Alongside the pressing issue of inequality, there was talk about climate change and how high fuel prices would spur a switch to low-carbon energy, force manufacturers to cut their emissions and make obvious the benefits of insulating Britain’s homes against colder and hotter weather.

It didn’t take long for the Cassandras to be sidelined. By 2015, prices for oil and gas had dropped like a stone, along with those of most commodities. EU economies were still struggling with debts, but the majority of voters could shop for cheap clothes, cheap food and cheap flights to myriad destinations.

In the same year, David Cameron scrapped Ed Miliband’s strict housebuilding rules, allowing developers to build flashy estates with as much insulation as a wedding marquee. By 2019, diesel-guzzling SUVs accounted for more than a quarter of new cars sold in the UK and Ryanair had recorded four years of bumper profits.

Tens of millions of people were still affected by the aftermath of the crash. They were reluctant to change job for fear of losing what benefits they had accrued. Banks were more circumspect about giving out loans, excluding young people from taking out mortgages unless they had mum-and-dad cash. But they could kid themselves that their lives had returned to something like normal.

Truss appeals to voters, much as Boris Johnson did, with a confidence born of experience – that if we just wait a little longer, the usual terms of economic life will return.

After a brief downturn, runs this argument, the war in Ukraine will end, gas prices will decline along with other commodities and inflation will fall back to 2% or below.

Central banks, including the Bank of England, will cut interest rates back towards zero and we can carry on borrowing to purchase property or to buy the kitchen/patio/conservatory we have always dreamed of.

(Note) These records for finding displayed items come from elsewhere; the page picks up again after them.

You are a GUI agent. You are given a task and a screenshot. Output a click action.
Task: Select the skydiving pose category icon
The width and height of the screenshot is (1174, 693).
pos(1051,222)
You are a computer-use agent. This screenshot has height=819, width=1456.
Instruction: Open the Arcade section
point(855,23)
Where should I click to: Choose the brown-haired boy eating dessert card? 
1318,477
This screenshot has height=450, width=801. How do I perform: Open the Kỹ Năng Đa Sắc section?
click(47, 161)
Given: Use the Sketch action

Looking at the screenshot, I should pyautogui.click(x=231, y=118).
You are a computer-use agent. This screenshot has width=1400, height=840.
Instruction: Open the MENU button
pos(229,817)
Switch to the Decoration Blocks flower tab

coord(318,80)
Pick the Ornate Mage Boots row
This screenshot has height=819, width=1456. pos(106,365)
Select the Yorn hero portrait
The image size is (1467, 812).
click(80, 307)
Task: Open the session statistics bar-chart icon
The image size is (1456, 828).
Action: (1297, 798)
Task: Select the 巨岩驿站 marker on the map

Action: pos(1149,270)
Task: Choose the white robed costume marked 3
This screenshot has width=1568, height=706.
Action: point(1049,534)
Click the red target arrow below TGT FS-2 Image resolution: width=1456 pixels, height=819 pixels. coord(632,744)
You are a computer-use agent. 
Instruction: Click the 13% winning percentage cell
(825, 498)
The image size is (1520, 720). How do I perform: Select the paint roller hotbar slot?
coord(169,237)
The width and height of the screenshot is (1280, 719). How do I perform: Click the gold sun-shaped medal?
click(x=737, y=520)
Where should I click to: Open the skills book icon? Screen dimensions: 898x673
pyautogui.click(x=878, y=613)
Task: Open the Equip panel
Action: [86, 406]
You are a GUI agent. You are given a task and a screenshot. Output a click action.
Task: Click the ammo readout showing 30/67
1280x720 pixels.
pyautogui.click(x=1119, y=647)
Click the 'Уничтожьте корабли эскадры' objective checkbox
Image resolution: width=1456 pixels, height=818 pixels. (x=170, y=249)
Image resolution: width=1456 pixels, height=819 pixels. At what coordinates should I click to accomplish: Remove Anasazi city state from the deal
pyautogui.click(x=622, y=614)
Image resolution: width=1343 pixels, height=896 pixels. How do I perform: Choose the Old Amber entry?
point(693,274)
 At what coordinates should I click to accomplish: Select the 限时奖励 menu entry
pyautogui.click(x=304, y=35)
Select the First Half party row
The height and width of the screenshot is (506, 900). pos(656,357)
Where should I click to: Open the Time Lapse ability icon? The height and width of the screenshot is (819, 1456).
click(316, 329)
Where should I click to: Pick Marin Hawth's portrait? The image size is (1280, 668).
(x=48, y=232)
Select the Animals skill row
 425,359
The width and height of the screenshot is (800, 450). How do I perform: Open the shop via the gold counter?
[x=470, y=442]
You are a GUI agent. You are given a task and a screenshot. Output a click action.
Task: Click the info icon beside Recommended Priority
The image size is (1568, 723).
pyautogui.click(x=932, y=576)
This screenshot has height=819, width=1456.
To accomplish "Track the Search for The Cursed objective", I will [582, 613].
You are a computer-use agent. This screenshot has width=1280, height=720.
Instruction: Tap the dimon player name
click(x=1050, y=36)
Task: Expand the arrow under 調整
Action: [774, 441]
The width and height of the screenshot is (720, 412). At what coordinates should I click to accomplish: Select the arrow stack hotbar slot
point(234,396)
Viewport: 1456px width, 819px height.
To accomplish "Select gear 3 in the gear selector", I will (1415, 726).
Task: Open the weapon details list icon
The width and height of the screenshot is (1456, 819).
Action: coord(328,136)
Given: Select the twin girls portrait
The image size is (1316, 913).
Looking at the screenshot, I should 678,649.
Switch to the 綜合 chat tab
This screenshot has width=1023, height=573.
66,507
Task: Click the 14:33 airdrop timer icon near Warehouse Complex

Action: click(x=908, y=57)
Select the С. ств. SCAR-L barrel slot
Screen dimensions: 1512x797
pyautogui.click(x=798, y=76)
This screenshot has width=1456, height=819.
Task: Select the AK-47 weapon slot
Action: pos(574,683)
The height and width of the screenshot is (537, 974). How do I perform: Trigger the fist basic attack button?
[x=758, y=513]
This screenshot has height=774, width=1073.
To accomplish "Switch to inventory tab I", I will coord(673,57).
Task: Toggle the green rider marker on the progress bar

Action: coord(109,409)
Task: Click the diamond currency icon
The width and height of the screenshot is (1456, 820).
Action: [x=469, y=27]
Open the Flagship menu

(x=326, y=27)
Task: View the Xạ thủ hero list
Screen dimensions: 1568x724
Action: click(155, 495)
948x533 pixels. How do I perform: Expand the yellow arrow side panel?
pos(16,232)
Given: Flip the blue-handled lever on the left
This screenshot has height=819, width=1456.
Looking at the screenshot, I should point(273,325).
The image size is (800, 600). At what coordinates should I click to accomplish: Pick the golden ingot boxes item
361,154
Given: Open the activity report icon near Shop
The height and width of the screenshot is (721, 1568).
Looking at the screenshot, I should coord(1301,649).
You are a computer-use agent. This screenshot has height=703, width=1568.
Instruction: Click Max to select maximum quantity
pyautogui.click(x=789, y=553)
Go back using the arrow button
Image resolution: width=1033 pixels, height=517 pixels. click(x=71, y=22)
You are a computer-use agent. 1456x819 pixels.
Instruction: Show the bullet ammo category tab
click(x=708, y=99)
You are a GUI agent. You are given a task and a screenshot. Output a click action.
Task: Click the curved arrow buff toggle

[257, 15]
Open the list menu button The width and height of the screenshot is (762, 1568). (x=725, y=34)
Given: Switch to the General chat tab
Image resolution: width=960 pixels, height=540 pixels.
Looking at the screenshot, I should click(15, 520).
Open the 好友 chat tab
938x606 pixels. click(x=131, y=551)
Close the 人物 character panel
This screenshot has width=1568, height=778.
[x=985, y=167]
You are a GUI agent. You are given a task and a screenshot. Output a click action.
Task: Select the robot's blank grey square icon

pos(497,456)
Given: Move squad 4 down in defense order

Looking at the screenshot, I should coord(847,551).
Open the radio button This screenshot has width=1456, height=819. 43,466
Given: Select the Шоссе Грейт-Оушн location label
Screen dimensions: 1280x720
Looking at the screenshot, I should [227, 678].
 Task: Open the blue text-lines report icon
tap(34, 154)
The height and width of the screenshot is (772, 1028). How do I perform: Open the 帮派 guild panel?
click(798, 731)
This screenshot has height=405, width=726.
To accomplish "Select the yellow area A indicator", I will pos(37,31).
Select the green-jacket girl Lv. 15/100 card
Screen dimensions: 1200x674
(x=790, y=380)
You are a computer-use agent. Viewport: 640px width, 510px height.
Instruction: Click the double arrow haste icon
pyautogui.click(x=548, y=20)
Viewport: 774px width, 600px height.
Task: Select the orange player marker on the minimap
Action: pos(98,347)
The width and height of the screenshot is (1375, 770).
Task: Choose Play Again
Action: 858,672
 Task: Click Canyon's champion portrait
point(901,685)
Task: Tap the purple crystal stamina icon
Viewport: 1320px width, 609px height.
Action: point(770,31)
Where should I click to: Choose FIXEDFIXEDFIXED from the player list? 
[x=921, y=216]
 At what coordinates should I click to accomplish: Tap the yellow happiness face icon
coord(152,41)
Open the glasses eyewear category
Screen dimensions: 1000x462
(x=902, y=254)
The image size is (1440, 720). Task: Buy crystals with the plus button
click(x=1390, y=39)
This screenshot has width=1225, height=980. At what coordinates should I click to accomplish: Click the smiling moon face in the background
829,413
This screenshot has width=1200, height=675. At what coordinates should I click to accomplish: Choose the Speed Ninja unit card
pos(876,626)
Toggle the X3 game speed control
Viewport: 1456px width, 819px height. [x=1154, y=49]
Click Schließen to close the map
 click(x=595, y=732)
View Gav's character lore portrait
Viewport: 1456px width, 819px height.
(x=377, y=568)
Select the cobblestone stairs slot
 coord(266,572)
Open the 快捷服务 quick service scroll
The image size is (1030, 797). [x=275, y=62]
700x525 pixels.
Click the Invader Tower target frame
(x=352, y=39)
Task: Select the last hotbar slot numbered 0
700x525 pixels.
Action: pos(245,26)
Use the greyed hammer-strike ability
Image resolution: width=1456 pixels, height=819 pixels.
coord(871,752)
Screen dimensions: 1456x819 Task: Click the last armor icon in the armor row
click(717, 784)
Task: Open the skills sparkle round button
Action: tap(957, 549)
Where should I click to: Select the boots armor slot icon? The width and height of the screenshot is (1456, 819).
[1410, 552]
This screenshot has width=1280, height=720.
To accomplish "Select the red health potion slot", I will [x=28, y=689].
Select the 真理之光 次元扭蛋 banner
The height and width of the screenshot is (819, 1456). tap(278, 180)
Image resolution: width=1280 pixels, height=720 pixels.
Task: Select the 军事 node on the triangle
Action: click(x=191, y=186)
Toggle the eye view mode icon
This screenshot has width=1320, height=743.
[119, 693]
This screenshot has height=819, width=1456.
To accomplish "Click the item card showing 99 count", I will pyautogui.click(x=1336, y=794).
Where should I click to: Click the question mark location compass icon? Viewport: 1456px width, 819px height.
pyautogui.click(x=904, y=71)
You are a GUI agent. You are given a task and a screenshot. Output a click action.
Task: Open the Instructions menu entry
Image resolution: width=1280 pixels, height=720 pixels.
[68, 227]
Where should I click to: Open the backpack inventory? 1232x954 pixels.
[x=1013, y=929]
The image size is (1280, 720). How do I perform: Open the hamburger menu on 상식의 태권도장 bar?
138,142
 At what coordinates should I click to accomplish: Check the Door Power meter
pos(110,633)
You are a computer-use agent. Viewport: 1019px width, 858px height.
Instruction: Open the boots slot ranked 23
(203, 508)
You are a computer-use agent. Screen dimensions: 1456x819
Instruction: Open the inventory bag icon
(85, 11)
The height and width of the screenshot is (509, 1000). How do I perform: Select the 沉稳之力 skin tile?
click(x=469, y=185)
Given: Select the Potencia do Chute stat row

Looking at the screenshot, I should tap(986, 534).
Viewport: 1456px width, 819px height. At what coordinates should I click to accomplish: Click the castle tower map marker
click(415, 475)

This optimism is a trap for Labour, which can only appear miserably austere in response.

If you believe the money is running out – and it is – then quite radical changes to the mix of tax and spending are needed.

Keir Starmer is already talking about shifting the tax burden on to the better paid to fund the long list of demands that always lie in wait for a Labour prime minister – higher spending on education, health, social services and international aid among them. Then there is the transport agenda at the heart of levelling up.

There was a time when much of this could be funded out of defence cuts. Yet even that is off the table in the current spending arms race.

Starmer is probably hoping, like Truss, that we will have reverted to the old laws of economics by the next election. That seems unlikely.